Would these objects be attained by permitting settlements
encroaching
Page 14 U. S. 123
on the lands lately set apart by treaty for the use of the
Indian tribes by provoking hostilities with these tribes, and
diminishing the strength of the country by a cruel, unnecessary,
and unprofitable warfare with them? Surely not. However broad and
extensive the words of the act may be authorizing the entry takers
of any county to receive claims for any lands lying in such county
under certain restrictions, yet from the whole context of the act,
the legislative intention to prohibit and restrict entries from
being made on lands reserved for Indian tribes may be discerned.
And this construction is fortified and supported by the Act of
April, 1778, passed to amend and explain the Act of November, 1777;
the 5th section of which expressly forbids the entering or
surveying any lands within the Indian hunting grounds, recognizes
the western boundary as fixed by the above-mentioned treaty, and
declares void all entries and surveys which have been, or shall
thereafter be made within the Indian boundary.

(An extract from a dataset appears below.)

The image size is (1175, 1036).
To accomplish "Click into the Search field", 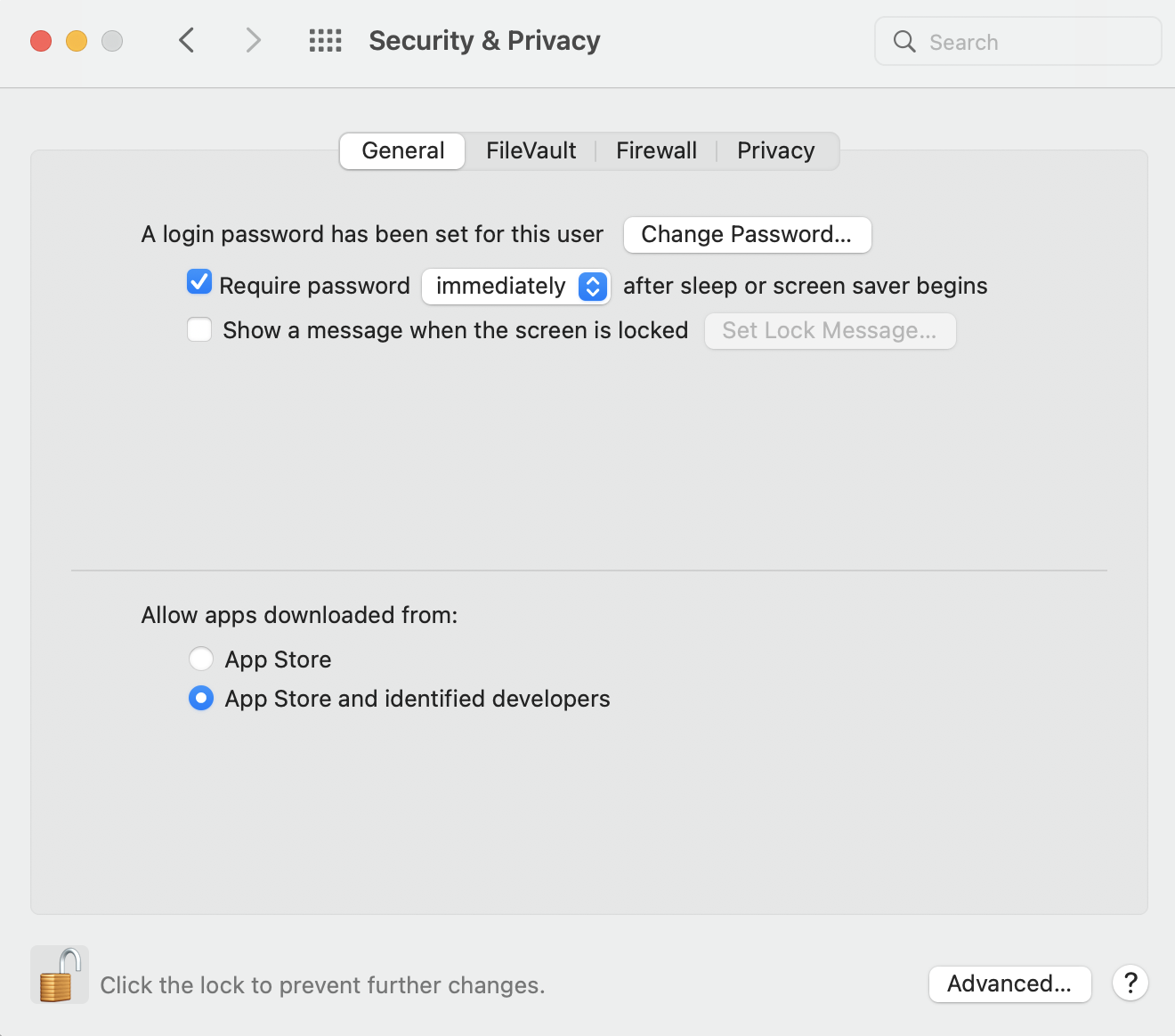I will coord(1033,42).
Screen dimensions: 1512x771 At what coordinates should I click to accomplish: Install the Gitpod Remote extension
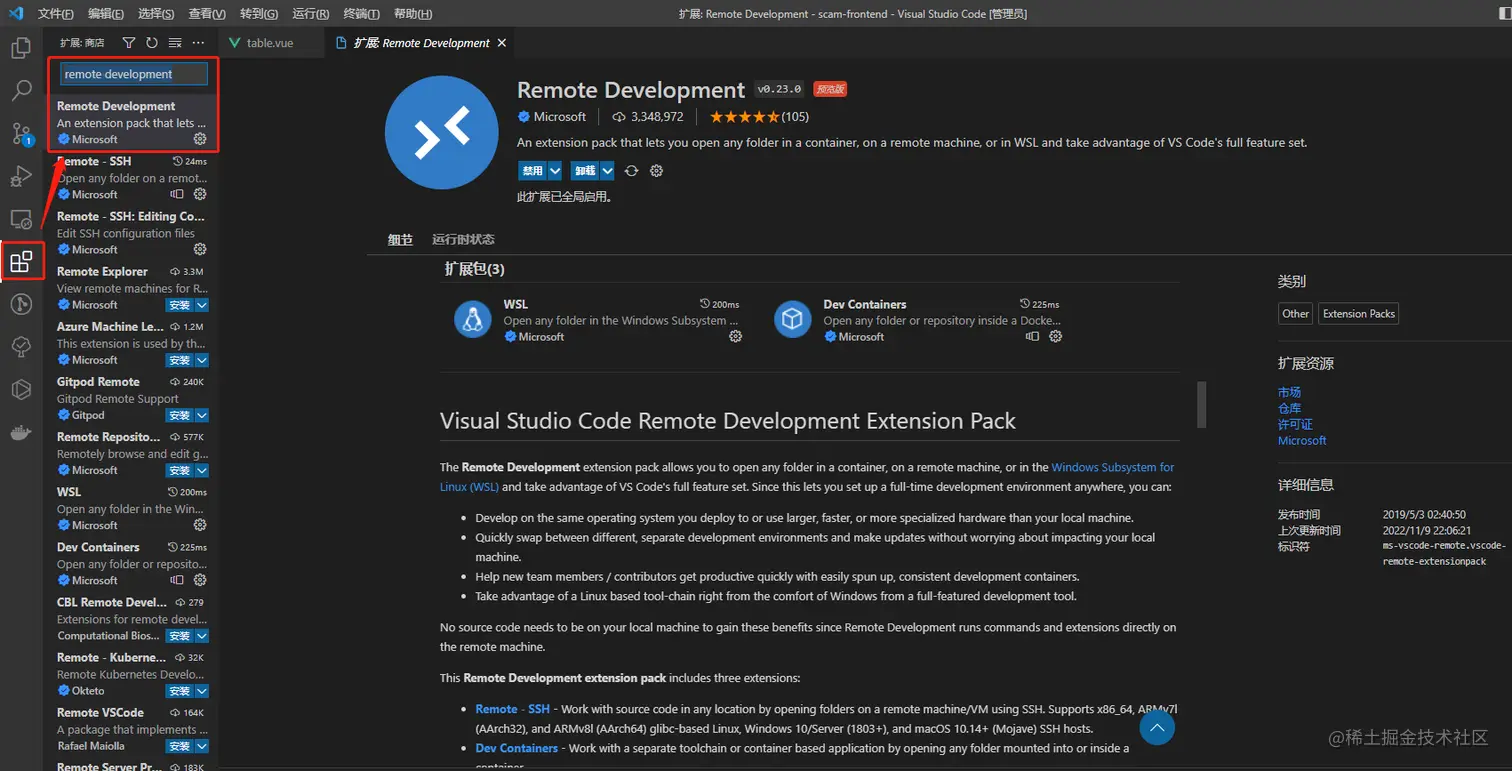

It is objected, that the act of April, 1778, so far as it
relates to entries made before its passage, is unconstitutional and
void.
If the reasoning in the previous part of this opinion be
correct, that objection is not well founded. That reasoning is
founded upon the act of 1777 and the history and situation of the
country at that time. The act of 1778 is referred to as a
legislative declaration explaining and amending the act of 1777. It
is argued that there is no recital in the act of 1778 declaring
that the act of 1777 had been misconstrued
Page 14 U. S. 124
or mistaken by the citizens of the state, or that entries had
been made on lands, contrary to the meaning and intention of that
act, and that the 5th section is an exercise of legislative will
declaring null and void rights which had been acquired under a
previous law. Although the legislature may not have made the
recital and declaration in the precise terms mentioned, nor used
the most appropriate expressions to communicate their meaning, yet
it will be seen by a careful perusal of the act that they profess
to explain, as well as to amend, the act of 1777. Upon a full
review of all the acts of the Legislature of North Carolina,
respecting the manner of appropriating their vacant lands, and
construing them
in pari materia, there is a uniform
intention manifested to prohibit and restrict entries from being
made on lands included within the Indian boundaries. Therefore this
Court unanimously affirms the decision of the circuit court with
costs.
Judgment affirmed.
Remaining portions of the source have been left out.